No conto “O Rio”, que marquei como um dos que gostei, há um menino que é levado até um rio em um pequeno vilarejo por uma cuidadora, já que ele é negligenciado pelos pais. Ele chega nesse rio e há um tipo de pastor batizando as pessoas e o tema recorrente de Jesus. Ele fica impressionado, chama a atenção e é também batizado e inventa um nome. Volta para casa, mas depois que os pais brigam com ele por ter inventado um nome e outras coisas, ele decide sair de casa e seguir o mesmo rumo de antes, e chagar ao rio para ele mesmo se batizar. Um final surpreendente!
O conto “A Vida que você salva pode ser a sua” que gostei bastante, achei mais leve. Aqui encontramos a falta de caráter do ser humano, que já faz as coisas pensando em levar algum tipo de vantagem e se aproveita da fragilidade de alguns e da ambição de outros.
Gostei muito do conto “Um templo do Espírito Santo”, mas o meu preferido continua sendo “O negro artificial”. Temos um avô que leva o neto para conhecer a cidade grande e acontecem muitas coisas pelo caminho. Logo ao entrar no trem há um homem pardo e segundo seu avô era o “primeiro negro” do neto. E o menino indignado disse a ele: “O senhor falou que os negros eram pretos”, disse com voz zangada. “Nunca falou que eles são pardos. Como é que vou entender, como vou saber uma coisa, se não me explica direito:” (pg. 98) Ao final eles se perderam pelos bairros da cidade, entrando na periferia com muitos negros, e precisavam da referência para voltar à estação, e o avô e neto se perdem, e o avô finge não conhecê-lo, mas o neto o segue porque não tem opção. Muitas reflexões interessantes e ao final veem uma estátua que chamam de “negro artificial”.
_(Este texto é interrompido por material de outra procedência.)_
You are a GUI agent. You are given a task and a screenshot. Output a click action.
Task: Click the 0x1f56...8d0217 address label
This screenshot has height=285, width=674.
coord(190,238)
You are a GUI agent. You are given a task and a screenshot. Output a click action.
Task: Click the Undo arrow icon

No conto “Um círculo de fogo” gostei do enredo, mas achei o final meio hermético.
“Um último encontro com o inimigo” não achei nada demais. É meio engraçado e trágico ao final.
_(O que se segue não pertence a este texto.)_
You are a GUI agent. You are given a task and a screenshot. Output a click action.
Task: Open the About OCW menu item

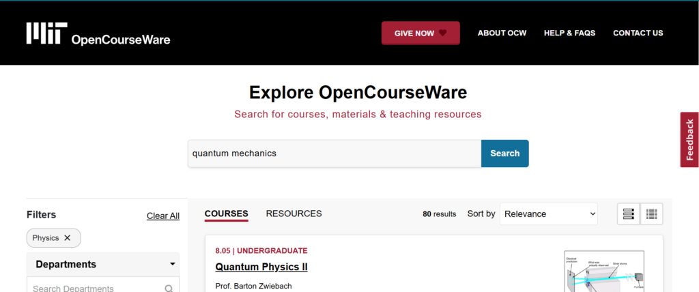pos(501,33)

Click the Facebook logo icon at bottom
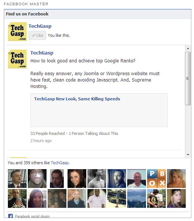point(11,216)
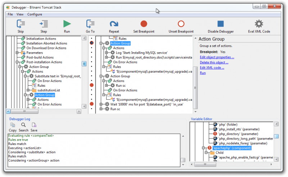
Task: Collapse the Post-installation Actions tree node
Action: (17, 62)
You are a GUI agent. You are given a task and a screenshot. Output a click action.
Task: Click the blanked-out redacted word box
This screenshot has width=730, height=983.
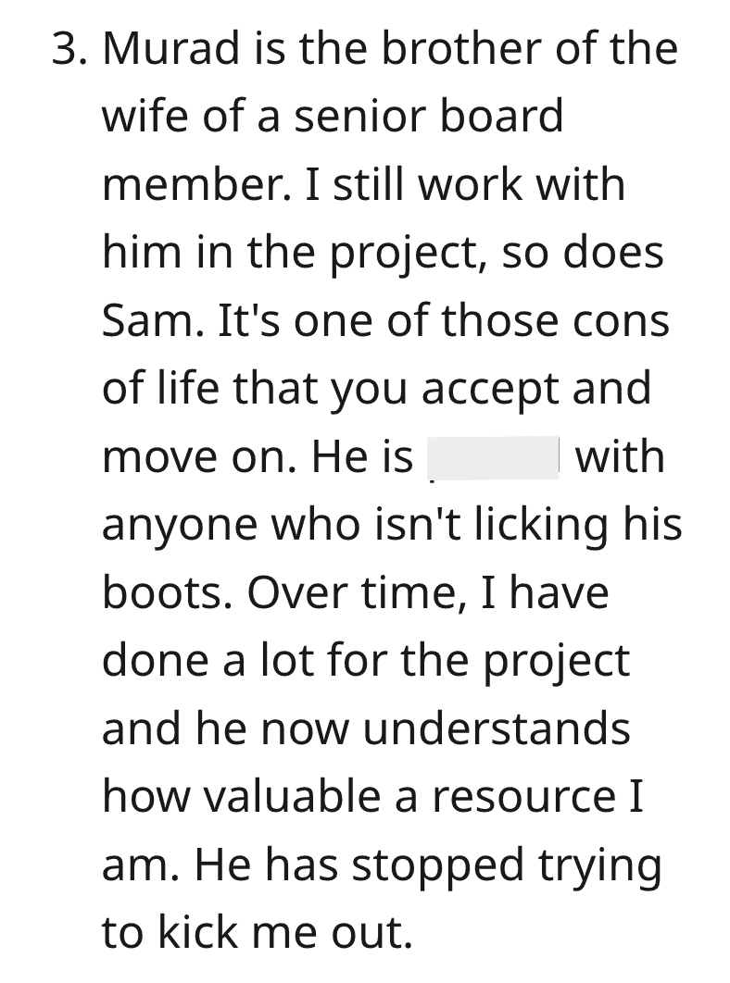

O conto “Gente boa da roça” que marquei como gostei, tem um final apavorante e só tem maldade. Uma menina acredita estar seduzindo um rapaz que vende Bíblias pelos arredores e ao final ela é passada para trás, e o personagem masculino é de amargar. O famoso “quem vê cara, não vê coração.
“O Refugiado de Guerra”, o último conto dessa obra é bastante interessante. Um homem foge da Polônia, para trabalhar na fazenda de Mrs McIntyre e ele acaba sendo produtivo, mas do que os negros que são indolentes e roubam, mas são necessários. Há um casal Shortley onde o homem trabalha em seu ritmo, mais lento e a sua esposa cheia de opiniões acaba sendo a "amiga" da senhora, dona da fazenda. A questão aqui se repete, fala-se dos negros, da religião, da decadência das propriedades e do isolamento. E ao final, quase como em todos os contos, acontece uma tragédia, um fato inesperado. Não há grandes sobressaltos no conto, mas a escrita é tão fluida, que você vai lendo, e quando se dá conta, chegou ao final.
Foi ótimo conhecer essa grande escritora, que apesar de problemas de saúde e reclusão, produziu bastante.